# Acog Clone better than I thought



## derwoodii (Sep 17, 2010)

I just got one of these for under $164 Aus. I must say looks and feels goods. I kinda expected it would be a bit o junk but far from that. A good solid metal case with good wide field 4x optics and the little top dot lens works just fine. Should be just right for this summer bunnies. Now how to mount it hmm?? Thats gonna need some thought need picatinny weaver base and I got ruger 96 same rail as 10/22. 

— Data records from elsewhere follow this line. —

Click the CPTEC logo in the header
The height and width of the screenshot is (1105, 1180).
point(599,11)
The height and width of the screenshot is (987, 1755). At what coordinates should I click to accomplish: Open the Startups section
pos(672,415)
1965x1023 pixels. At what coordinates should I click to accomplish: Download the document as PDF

http://cgi.ebay.com.au/ACOG-4x32-AR...tem&pt=LH_DefaultDomain_0&hash=item3f01dd7cab


----------



## derwoodii (Sep 17, 2010)

Hold the bus boo hoo it wont work with 22/96 the distance from eye to lens is far to great and rejiging the mounts a PITA not worth the effort. Sigh. I.ll put it away for a project Remington 7615 but that's no good for bunnies way to power full and a buck a pop.


----------



## CGC4200 (Sep 17, 2010)

*Is that a nite sight?*

I have shot cottontails years ago with aid of artificial light, some poachers
have used similar methods on whitetail deer.
I am looking into trapping rabbits again, done it many years ago, it may
even be legal now, MO Fish & Game had plans for a gum on their site, it looked
like a rig my dad showed me how to use long ago in my state.


----------



## derwoodii (Sep 17, 2010)

Nope not a nite sight just a copy of a military 4power scope with a red dot that I thought would work for my set up, sadly no go.
You can get IR nite sights but they have a high price and nite shootin has its draw backs eg safety etc many here use them for night critters like foxes.


----------



## CGC4200 (Sep 17, 2010)

*red dot scopes*

My WW2 veteran uncle used them to defend his martins @ nite against owls & shot several. He passed away about 3 years ago, hard to prosecute now.
I seen a reference on my cousins site last year, some guys were using starlite
scopes on wild hogs in Georgia on .308 rifles, he is a booking agent for world
wide hunts. It may even have been legal there, glad I was 500 + miles away.


----------



## derwoodii (Oct 2, 2010)

I set it up on 22/96 jerry rigged crafted extension rail n hey this thing Ok. Light fast clear a great field of vision n adjust its aim well and 4 power just ideal. I,m gonna do it right with a weaver base, tuning mating of the red dot and scopes gonna a trick.


----------



## Dancing Bear (Oct 20, 2010)

I think these are meant for AR15 type configuration. I've never seen or heard of them being mounted on anything else.


----------



## derwoodii (Oct 21, 2010)

Yup ya right it dont quite work fun tryin but NQR. I do have project planned that it may fit well too.


----------